**Task prompt:** From the text on bistable systems below, list every parameter or signal value at which it says the system suddenly jumps from one steady state to the other, noting the direction of each jump.

::: Document text :::

Here we see the state of the system (vertical axis) plotted as a function of a parameter in the system. Over a particular range of the parameter, we see that the system admits three possible solutions (along a vertical line). Two are stable and the third is unstable (blue dotted line). If I start on at a high steady-state at a parameter value of say 1.2 and slowly increase the parameter, the steady-state value will slowly decrease until I reach a parameter value of about 2.4 where we suddenly jump to the lower steady state. If I now decrease the parameter value I now follow the lower steady-state branch until I reach about 1.3 where I will suddenly jump up to the high state. I can therefore move freely between the high state and the low state simply by changing the parameter. The bistable system is therefore freely reversible.It is possible however to arrange things so that the entire curve is shifted to the left in such a way that is becomes impossible to freely move back and forth between the states.


In the above diagram, we see that the left-hand turning point now pokes into the negative half of the graph. The graph is mirror image of the previous one because I used a slightly different model in the upper one, but don't let that worry you. The negative half implies negative concentrations which is clearly impossible. Consider then starting the parameter (this time called the signal) at zero with the variable also at zero and slowly increasing the signal level. The output concentration will slowly increase following the lower branch until we reach a signal value of about 2.0 when we suddenly jump to the high state. Let us now start lowering the signal. As we lower the signal we now follow the upper steady state branch but instead of dropping to the lower state we end up stuck at the upper branch as we reach a signal strength of zero (My signal can't go below zero concentration!). We are therefore unable to drop to the lower branch. This is what we mean by an irreversible bistable systems. In one direction we can go from the lower steady-state to the upper one, but we cannot go the other way.

To design this system I knew that I could probably start with Tyson's original figure which I redraw below:

See textbook

p = defn cell
     $X -> R1; k1*EP + k2*Signal;
     R1 -> $w; k3*R1;
     EP -> E; Vm1*EP/(Km + EP);
     E -> EP; ((Vm2+R1)*E)/(Km + E);
end;
p.Vm1 = 12; p.Vm2 = 6;
p.Km = 0.6;
p.k1 = 1.6; p.k2 = 4;
p.E = 5; p.EP = 15;
p.k3 = 3; p.Signal = 0.1;

The $ sign in front of a species means that it is fixed in time. The first question is what values for the parameters will yield bistabilty? To do that I set up two loops. The outer loop randomized parameters, the inner loop randomized the initial conditions for the system and computed the steady-state. The inner loop ran 10 times and printed out ten steady-state levels of R, the output species. The outer loop ran 50 times. If any of the outer loop parameter combinations generated a bistable system I would see at least to different output levels in R when the inner loop was run. In this way, I was able to quickly locate a parameter set that gave me a bistable system. This was all programed in Jarnac.

Once I had a bistable system I then needed to compute the bifurcation plot shown above. To do this I used Oscill8 (Developed in Tyson's lab), a reliable application for doing simple bifurcation plots and much easier to use than XPP. Oscill8 is SBW compatible so it shows up in the Jarnac menu and all I had to do was call it from Jarnac and the model would be automatically passed over. Alternatively, I could have saved the model from Jarnac in SBML format and loaded it manually into Oscill8 (it also understands SBML). Oscill8 confirmed for me that I did indeed have a bistable system. To get an irreversible system I then used Oscill8 to test every parameter in the system to find the parameter that moved the bifurcation graph left or right. Once I found the right parameter I just moved the bifurcation plot to the left so that the upper loop poked into the negative half of the graph. And that's how I designed my irreversible bistable system to show class. The Jarnac script shown above is the set of parameters that gives the irreversible bistable system.

::: Given data :::

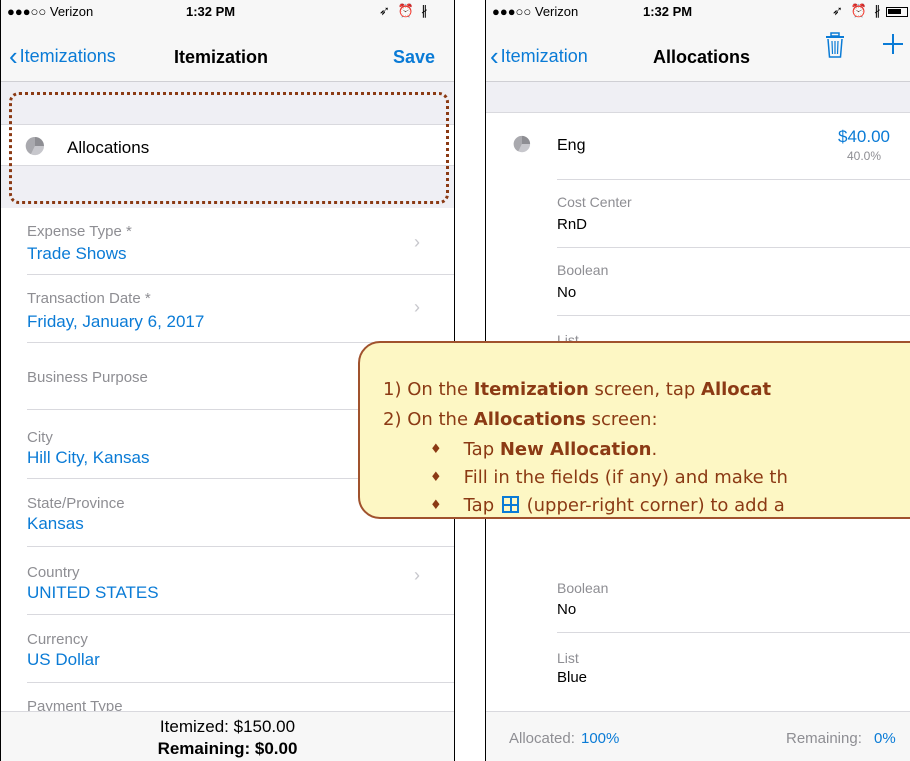 Image resolution: width=910 pixels, height=761 pixels. What do you see at coordinates (698, 736) in the screenshot?
I see `allocation-totals: Allocated: 100% Remaining: 0%` at bounding box center [698, 736].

:::

**Your solution:**
- About 2.4: the system jumps down to the lower steady state as the parameter increases.
- About 1.3: the system jumps up to the high state as the parameter decreases.
- About 2.0: in the irreversible system, the output jumps to the high state as the signal increases.